# FreeBSD 12.2 - Mysterious offline problem



## wxppro (Nov 22, 2020)

Hello fellow FreeBSD users and experts,

I have been using FreeBSD for some time now.  I have some background in Unix and I found it very familiar in many ways.  In comparison to Linux, I like FreeBSD being very straightforward.

I am using FreeBSD 12.2 for a home server and I ran into a strange problem.  The server will go offline (lost network connectivity) for some time, and then resume.  I suspect it is related to memory management.  But during the time period that the system goes offline, the log does not show anything.  My question hence is, what debugging/logging can I enable so that I can see what happened?

This is an Azulle Byte 3 mini computer with 4GB memory.  I have the FreeBSD OS installed on its built-in 32GB eMMC disk.  I have another mechanical hard drive attached to the system.  The hard drive is in one ZFS pool.  On the system, I have Samba and Syncthing installed.  I created two virtual machines using Bhyve to run Pi-Hole.  I also have a jail to run Transmission.  In terms of networking, I created a virtual bridge (bridge0) that includes the main NIC (re0), two tap interfaces for the virtual machines, and an epair interface for the jail.

The system has worked fine almost all the time.  It is not a high stress system.  But occasionally, it will become unresponsive for some time.  It is like once or twice in a week.  It may last 15 to 30 minutes.  During this time, ping returns host down.  Then it comes back online as if nothing has happened.  I checked the system log (/var/log/messages).  No information is there.  The syncthing log shows that it failed to connect to other servers, indicating that network connectivity was lost for some time.  I also checked the system log in the virtual machines.  They are Debian systems.  They are also like nothing ever happened.

I read somewhere that if FreeBSD runs into memory shortage, it will try to page memory to disk.  Processes may hang after trying to access the disk for more than 20 seconds.  It may resume once the paging is finally done.  Revise the default vfs.zfs.arc_max parameter (75% of available memory) may help.  So I changed it to be 2147483648 (2GB).  With this change, it seems this lost connectivity thing happens less frequently.  But it still happens.

I am not sure if it is the reason.  But my challenge is that I need to get some information first.  How can I obtain more information about this offline period?  No network access.  Attaching a monitor only gives a blank screen.

Thanks much!


----------



## ralphbsz (Nov 23, 2020)

Down for 15 minutes or half hour?

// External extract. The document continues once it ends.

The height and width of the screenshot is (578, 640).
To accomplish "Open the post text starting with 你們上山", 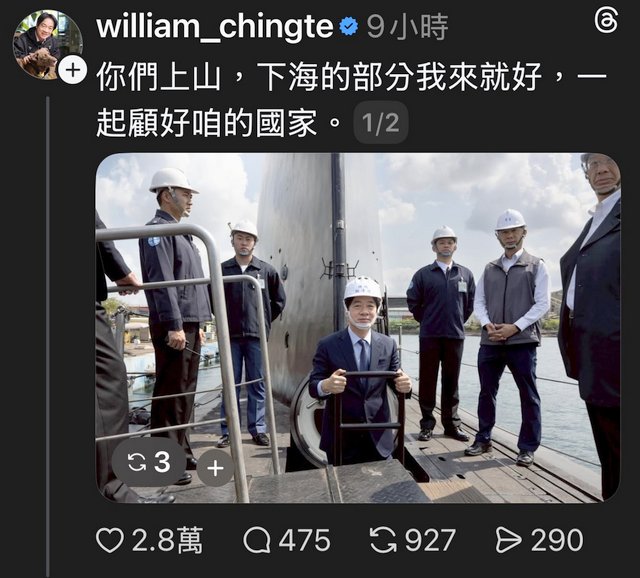I will tap(351, 100).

Explaining that with ARC, memory pressure, or paging IO is virtually impossible. Look at it this way: In half hour, the mechanical disk can 180,000 IOs, the SSD many times more. Paging all of the 4GiB of memory to the hard disk takes 40 seconds (much less on the root disk), you are hanging 20 or 50 times longer.

Also, I'm not sure I believe the correlation with adjusting arc_max. I'm not saying that you're wrong, I'm just saying that to actually believe that, you would have to present some measurements (like rate of hangs/day before and after).

Here is my suggestion: You said you have a monitor attached. Get that to work, so you can log in on it. Blank screen might be as easy to fix as power-cycling the monitor once (works for mine, for some reason FreeBSD booting confuses my monitor, which admittedly was bought for $99 20 years ago). Log in, start something like top on it, or perhaps (if you can have multiple windows, for example with screen) do vmstat in one, iostat in another, and gstat in a third (there is a lot of overlap), and perhaps even have a few pings going (ping an internal address, like your thermostat or weather station or whatever device is always online, and ping 8.8.8.8 or 1.1.1.1). Then, when the outage happens, walk over to the monitor and report what you see.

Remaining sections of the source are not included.